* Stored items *

# # # #

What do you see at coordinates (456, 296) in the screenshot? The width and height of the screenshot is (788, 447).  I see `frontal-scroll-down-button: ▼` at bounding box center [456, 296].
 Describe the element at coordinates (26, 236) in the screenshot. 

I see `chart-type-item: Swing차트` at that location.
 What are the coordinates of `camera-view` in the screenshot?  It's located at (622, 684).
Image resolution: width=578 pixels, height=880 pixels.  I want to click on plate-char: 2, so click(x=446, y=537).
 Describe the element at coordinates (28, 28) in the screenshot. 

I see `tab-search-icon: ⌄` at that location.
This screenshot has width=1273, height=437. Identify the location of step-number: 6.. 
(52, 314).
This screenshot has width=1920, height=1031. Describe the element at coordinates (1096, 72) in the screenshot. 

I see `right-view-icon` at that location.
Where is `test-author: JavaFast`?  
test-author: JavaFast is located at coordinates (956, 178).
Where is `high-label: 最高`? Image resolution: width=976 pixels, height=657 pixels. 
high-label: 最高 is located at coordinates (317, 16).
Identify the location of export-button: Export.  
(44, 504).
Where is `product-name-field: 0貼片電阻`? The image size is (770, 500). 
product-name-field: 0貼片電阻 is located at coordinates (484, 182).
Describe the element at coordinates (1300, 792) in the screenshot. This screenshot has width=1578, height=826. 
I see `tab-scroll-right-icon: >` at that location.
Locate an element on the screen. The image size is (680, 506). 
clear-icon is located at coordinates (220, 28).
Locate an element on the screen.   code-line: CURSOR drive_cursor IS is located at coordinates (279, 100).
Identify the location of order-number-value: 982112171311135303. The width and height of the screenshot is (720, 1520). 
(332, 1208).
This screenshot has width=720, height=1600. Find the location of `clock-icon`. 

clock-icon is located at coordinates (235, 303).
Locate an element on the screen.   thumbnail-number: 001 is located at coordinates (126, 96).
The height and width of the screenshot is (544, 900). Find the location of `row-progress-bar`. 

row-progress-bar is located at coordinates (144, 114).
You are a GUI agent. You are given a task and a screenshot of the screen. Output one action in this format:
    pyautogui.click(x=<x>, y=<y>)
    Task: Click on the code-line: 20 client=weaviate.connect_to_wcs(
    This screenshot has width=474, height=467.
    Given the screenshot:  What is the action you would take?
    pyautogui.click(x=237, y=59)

# # # #

Change every "Describe" in the data above to "Identify", keeping all other text the same.

* Response for this exercise *
What do you see at coordinates (456, 296) in the screenshot? The width and height of the screenshot is (788, 447).  I see `frontal-scroll-down-button: ▼` at bounding box center [456, 296].
 Identify the element at coordinates (26, 236) in the screenshot. 

I see `chart-type-item: Swing차트` at that location.
 What are the coordinates of `camera-view` in the screenshot?  It's located at (622, 684).
Image resolution: width=578 pixels, height=880 pixels.  I want to click on plate-char: 2, so click(x=446, y=537).
 Identify the element at coordinates (28, 28) in the screenshot. 

I see `tab-search-icon: ⌄` at that location.
This screenshot has width=1273, height=437. Identify the location of step-number: 6.. 
(52, 314).
This screenshot has width=1920, height=1031. Identify the element at coordinates (1096, 72) in the screenshot. 

I see `right-view-icon` at that location.
Where is `test-author: JavaFast`?  
test-author: JavaFast is located at coordinates (956, 178).
Where is `high-label: 最高`? Image resolution: width=976 pixels, height=657 pixels. 
high-label: 最高 is located at coordinates (317, 16).
Identify the location of export-button: Export.  
(44, 504).
Where is `product-name-field: 0貼片電阻`? The image size is (770, 500). 
product-name-field: 0貼片電阻 is located at coordinates (484, 182).
Identify the element at coordinates (1300, 792) in the screenshot. This screenshot has width=1578, height=826. 
I see `tab-scroll-right-icon: >` at that location.
Locate an element on the screen. The image size is (680, 506). 
clear-icon is located at coordinates (220, 28).
Locate an element on the screen.   code-line: CURSOR drive_cursor IS is located at coordinates (279, 100).
Identify the location of order-number-value: 982112171311135303. The width and height of the screenshot is (720, 1520). 
(332, 1208).
This screenshot has width=720, height=1600. Find the location of `clock-icon`. 

clock-icon is located at coordinates (235, 303).
Locate an element on the screen.   thumbnail-number: 001 is located at coordinates (126, 96).
The height and width of the screenshot is (544, 900). Find the location of `row-progress-bar`. 

row-progress-bar is located at coordinates (144, 114).
You are a GUI agent. You are given a task and a screenshot of the screen. Output one action in this format:
    pyautogui.click(x=<x>, y=<y>)
    Task: Click on the code-line: 20 client=weaviate.connect_to_wcs(
    This screenshot has width=474, height=467.
    Given the screenshot:  What is the action you would take?
    pyautogui.click(x=237, y=59)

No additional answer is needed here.